Heute abend ist Damen-Doppelkopf und die beiden jüngeren Damen sind „dran“, fürs Snackglück zu sorgen. Steffi backt ihre phantastisch leckeren Sauerteig-Cracker, ich bringe Dips mit… Aus Zeitgründen kaufe ich die heute, denn mein Lieblingssupermarkt hat sehr köstliche, angeblich hausgemachte (das glaube ich einfach zu gerne) Sorten an der Käsetheke. Ich rücke also an mit vier kleinen Töpfchen und frage zuerst, ob das geht.

Fachkraft: Selbstverständlich!

Kundin: Fein… Ich hätte gerne zwei Töpfchen mit Sorte X, die anderen beiden mit Sorte Y.

Sie zieht Einweghandschuhe an, angelt sich mein erstes Töpfchen von der Theke. Wiegt das Leergewicht.

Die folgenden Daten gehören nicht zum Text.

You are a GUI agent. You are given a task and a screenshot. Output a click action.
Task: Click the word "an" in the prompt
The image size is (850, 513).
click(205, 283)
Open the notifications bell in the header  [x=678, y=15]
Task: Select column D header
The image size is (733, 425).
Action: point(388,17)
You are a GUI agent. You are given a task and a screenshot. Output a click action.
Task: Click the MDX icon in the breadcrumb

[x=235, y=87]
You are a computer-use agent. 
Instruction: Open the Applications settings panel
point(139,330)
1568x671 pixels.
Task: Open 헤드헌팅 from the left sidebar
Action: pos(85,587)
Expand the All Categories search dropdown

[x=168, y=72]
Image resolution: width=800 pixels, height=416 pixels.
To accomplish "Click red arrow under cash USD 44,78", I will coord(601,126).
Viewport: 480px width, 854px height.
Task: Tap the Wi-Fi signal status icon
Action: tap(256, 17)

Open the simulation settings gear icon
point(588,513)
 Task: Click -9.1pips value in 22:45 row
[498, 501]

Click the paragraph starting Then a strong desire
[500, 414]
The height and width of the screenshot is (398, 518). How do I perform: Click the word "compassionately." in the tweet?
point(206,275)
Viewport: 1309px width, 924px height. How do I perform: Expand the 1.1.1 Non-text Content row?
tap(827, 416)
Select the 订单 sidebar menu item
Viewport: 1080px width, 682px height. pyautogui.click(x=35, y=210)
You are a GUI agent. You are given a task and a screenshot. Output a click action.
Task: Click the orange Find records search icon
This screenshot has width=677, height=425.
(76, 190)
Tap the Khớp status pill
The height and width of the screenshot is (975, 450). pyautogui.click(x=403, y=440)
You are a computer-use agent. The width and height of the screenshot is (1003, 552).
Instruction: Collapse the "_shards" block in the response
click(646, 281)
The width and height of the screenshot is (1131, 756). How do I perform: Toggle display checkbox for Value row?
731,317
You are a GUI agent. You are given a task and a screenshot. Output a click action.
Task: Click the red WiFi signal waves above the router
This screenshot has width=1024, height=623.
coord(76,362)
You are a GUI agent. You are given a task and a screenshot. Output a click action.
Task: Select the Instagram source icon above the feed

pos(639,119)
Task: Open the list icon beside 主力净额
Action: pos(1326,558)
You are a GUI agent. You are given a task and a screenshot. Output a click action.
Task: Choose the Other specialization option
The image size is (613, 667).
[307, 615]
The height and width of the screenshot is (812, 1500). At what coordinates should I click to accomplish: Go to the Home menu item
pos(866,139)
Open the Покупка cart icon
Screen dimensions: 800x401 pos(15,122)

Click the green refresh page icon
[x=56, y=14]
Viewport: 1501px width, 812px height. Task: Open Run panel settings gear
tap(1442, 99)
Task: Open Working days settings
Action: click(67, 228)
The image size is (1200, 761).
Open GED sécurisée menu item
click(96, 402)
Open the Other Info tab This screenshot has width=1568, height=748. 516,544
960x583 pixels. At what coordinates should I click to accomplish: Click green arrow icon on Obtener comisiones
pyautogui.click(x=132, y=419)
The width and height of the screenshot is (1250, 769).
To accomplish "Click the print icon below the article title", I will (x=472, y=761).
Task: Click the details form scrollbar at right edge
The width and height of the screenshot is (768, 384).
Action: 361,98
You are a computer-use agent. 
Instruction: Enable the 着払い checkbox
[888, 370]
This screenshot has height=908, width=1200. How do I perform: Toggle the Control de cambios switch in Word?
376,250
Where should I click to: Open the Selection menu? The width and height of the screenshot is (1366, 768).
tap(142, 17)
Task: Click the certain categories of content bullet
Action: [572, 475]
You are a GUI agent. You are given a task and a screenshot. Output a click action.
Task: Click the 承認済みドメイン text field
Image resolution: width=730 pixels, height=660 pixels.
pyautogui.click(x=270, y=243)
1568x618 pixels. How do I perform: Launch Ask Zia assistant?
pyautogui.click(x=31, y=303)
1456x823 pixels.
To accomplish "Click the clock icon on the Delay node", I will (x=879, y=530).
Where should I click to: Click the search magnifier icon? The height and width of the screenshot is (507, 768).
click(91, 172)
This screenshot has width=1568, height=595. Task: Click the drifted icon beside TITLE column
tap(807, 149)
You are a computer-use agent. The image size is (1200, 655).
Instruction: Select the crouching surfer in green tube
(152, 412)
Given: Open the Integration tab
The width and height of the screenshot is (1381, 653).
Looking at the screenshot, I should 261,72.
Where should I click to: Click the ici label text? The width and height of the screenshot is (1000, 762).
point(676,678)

Fachkraft: Wobei, Sie müssen nicht glauben, das sei in irgendeiner Weise Müllvermeidung.

Nimmt einen Spatel, befüllt das Töpfchen, wiegt das gefüllte Töpfchen, stellt es mir wieder auf die Theke, wo ich den Deckel draufmache.

Kundin: Aber ich benutze diese kleinen Dosen durchschnittlich fünf Jahre, bevor sie kaputt sind, das vermeidet eine Menge Einwegplastik, finden Sie nicht auch?

Fachkraft: Nein, das ist eine Milchmädchenrechnung. Sehen Sie, ich muß die Plastikhandschuhe anziehen und danach wieder ausziehen. Dann muß ich jedes Mal den Spatel abwischen und einen neuen nehmen.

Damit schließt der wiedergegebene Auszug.